Jena is a phonetically streamlined variant of Jenna or Jana, names ultimately rooted in the Hebrew Yochanan (meaning "God is gracious") through its many European evolutions — Jane, Jean, Joanna, and their diminutives. The anglicization Jenna became widely popular in the English-speaking world during the late 20th century, and Jena represents a cleaner, more modern spelling that preserves the same warm, simple sound.
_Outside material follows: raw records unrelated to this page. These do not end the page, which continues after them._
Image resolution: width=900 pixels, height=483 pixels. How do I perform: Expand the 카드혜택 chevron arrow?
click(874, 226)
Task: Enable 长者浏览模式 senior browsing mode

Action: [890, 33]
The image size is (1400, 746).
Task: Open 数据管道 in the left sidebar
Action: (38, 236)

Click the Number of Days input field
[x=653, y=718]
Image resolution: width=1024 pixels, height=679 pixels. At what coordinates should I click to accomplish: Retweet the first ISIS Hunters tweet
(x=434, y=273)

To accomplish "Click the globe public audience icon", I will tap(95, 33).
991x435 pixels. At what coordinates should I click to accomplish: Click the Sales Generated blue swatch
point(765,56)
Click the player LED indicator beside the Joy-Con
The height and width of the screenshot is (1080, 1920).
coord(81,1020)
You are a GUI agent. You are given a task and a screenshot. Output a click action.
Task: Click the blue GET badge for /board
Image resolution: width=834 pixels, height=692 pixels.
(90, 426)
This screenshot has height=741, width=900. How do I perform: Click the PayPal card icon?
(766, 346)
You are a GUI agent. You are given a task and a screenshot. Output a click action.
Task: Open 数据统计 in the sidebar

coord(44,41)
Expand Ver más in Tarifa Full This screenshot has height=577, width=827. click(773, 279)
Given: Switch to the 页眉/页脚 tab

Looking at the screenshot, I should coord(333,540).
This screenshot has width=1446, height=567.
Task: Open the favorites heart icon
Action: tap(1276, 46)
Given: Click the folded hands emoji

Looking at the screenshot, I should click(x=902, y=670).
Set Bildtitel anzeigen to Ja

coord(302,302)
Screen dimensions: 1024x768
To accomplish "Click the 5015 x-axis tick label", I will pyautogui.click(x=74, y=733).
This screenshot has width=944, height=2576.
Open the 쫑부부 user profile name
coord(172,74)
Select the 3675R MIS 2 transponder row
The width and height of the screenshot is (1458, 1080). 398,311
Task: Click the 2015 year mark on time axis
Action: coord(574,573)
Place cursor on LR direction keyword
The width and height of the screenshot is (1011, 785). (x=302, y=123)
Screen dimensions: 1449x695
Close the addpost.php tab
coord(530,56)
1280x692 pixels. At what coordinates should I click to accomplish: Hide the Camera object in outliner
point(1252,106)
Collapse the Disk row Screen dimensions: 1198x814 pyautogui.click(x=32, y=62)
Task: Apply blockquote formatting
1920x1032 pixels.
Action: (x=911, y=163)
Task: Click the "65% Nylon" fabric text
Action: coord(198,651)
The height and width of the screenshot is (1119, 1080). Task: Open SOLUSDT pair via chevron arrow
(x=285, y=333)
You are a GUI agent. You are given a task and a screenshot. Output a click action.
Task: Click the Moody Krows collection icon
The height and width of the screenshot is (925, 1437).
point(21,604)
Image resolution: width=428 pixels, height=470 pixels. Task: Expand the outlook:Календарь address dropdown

Jena is also the name of a historically significant German city in Thuringia, forever associated with two pivotal moments in intellectual history: the Battle of Jena in 1806, where Napoleon decisively defeated the Prussian Army, and the University of Jena, which in the late 18th and early 19th centuries was a hotbed of German Idealist philosophy — Hegel, Schiller, Fichte, and the Romantic poets all passed through or taught there. The name thus carries, for those aware of it, a faint resonance of intellectual revolution. In American popular culture, actress Jena Malone — known for her intense performances in films like "Donnie Darko" and "The Hunger Games" — has given the spelling a contemporary touchstone.
The name sits in a comfortable middle ground: familiar enough to feel friendly and approachable, distinctive in spelling enough to feel individual. It is a name that wears its simplicity as a virtue, never demanding attention but always quietly pleasing.